Sunday, August 4, 2019

A Tale of 4 Indices

For some the S&P is the only index that matters.  Others take the mantle for the Q.   Occasionally the NYSE gets thrown into the mix.  When assessing risk tolerance the Russell tends to take the spotlight.  Some will say it's not about the indices, it's all about stocks, then bring up support and resistance levels on the indices and map out price points with little to no sense of irony.  There are times when I vacillate between viewing the indices as useful, actionable information, and times when I think they are not at all useful.


Recently there were two interesting tidbits I came across which I thought were useful and actionable information.  One is from @ukarlewitz on the Twits who posted the following. 

Analysis from @ukarlewitz

Another useful piece of information regarding breaking down market sell offs.  Market Sell Off Analysis from Alpha Architect.

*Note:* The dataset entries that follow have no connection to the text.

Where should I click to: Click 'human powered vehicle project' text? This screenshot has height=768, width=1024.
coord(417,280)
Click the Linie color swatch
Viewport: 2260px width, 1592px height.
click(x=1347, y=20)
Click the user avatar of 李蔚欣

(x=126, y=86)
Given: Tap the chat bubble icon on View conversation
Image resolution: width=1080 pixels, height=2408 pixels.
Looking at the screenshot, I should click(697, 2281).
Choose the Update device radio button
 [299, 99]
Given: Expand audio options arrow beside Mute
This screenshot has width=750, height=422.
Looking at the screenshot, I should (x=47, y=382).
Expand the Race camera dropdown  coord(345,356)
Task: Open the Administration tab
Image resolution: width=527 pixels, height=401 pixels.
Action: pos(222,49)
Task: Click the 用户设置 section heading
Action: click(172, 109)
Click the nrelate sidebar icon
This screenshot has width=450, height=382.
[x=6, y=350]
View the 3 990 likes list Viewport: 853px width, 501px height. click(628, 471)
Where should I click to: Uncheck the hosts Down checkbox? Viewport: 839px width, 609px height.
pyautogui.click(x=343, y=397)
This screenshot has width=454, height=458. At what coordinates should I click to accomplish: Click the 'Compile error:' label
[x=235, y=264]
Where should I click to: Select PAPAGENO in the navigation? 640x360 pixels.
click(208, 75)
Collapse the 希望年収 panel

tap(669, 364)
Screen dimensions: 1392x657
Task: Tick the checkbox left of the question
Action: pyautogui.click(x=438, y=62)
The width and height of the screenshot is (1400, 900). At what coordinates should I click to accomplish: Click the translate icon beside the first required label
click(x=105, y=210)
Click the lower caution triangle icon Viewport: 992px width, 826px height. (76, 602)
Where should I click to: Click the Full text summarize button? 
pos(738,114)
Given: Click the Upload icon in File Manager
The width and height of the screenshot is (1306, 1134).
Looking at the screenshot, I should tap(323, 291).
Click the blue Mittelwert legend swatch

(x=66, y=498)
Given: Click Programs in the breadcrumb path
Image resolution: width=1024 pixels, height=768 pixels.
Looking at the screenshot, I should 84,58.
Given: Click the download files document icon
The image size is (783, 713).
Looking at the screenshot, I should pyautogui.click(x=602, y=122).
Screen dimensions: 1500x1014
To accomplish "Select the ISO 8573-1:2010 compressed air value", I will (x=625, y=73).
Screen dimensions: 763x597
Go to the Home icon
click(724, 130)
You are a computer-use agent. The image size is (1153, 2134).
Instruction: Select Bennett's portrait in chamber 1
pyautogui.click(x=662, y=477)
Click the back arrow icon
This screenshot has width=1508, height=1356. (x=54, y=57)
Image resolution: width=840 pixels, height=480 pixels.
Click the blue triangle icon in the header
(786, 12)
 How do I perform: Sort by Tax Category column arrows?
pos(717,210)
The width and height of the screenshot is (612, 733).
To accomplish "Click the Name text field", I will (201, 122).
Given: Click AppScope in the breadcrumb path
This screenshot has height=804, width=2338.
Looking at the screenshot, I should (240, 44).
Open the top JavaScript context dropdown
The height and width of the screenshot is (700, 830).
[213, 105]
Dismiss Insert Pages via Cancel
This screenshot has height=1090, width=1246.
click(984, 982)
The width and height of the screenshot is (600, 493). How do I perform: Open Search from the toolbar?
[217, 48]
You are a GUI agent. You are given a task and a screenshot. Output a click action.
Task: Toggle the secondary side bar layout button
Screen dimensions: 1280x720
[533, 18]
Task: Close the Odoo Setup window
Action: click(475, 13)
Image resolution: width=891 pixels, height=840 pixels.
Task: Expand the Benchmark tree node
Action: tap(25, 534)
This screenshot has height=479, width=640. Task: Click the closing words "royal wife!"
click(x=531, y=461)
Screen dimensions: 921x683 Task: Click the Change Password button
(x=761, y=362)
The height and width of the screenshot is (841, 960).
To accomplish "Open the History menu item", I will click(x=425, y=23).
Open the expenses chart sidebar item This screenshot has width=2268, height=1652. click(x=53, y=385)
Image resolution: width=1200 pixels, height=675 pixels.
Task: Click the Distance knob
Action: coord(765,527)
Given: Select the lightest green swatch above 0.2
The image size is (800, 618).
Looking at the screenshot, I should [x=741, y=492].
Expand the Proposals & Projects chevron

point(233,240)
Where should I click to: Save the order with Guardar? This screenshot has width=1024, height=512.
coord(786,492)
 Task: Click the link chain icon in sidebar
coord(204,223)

When markets begin to sell off one of the first things I do is put up on a percentage basis where key levels are from the highs.  Knowing the frequencies of sell offs and the probability of them dragging an index down between 5 to 20 percent can help as a guidepost for zones where settling may occur and potential reversals begin to take root.  Upon looking at four heavily followed indices, what I noted is that on two of them, the NYSE and IWM, I have not had to adjust these levels since early 2018 for the NYSE and mid 2018 for the IWM.  Whether this in and of itself is useful or actionable is in the eye of the beholder.

SPY

COMPQ

NYSE

IWM

Thursday, August 1, 2019

Breadth Inversion

A month ago today stocks hit levels of exuberance that generally unwind through price and/or time.  For short term traders this was a warning to be on alert for further deterioration.  Through following magnitude of moves by stocks across multiple time frames, the evidence shows accumulating negatives that have resulted in the acceleration to the downside.  Today this acceleration has inverted readings across multiple time horizons.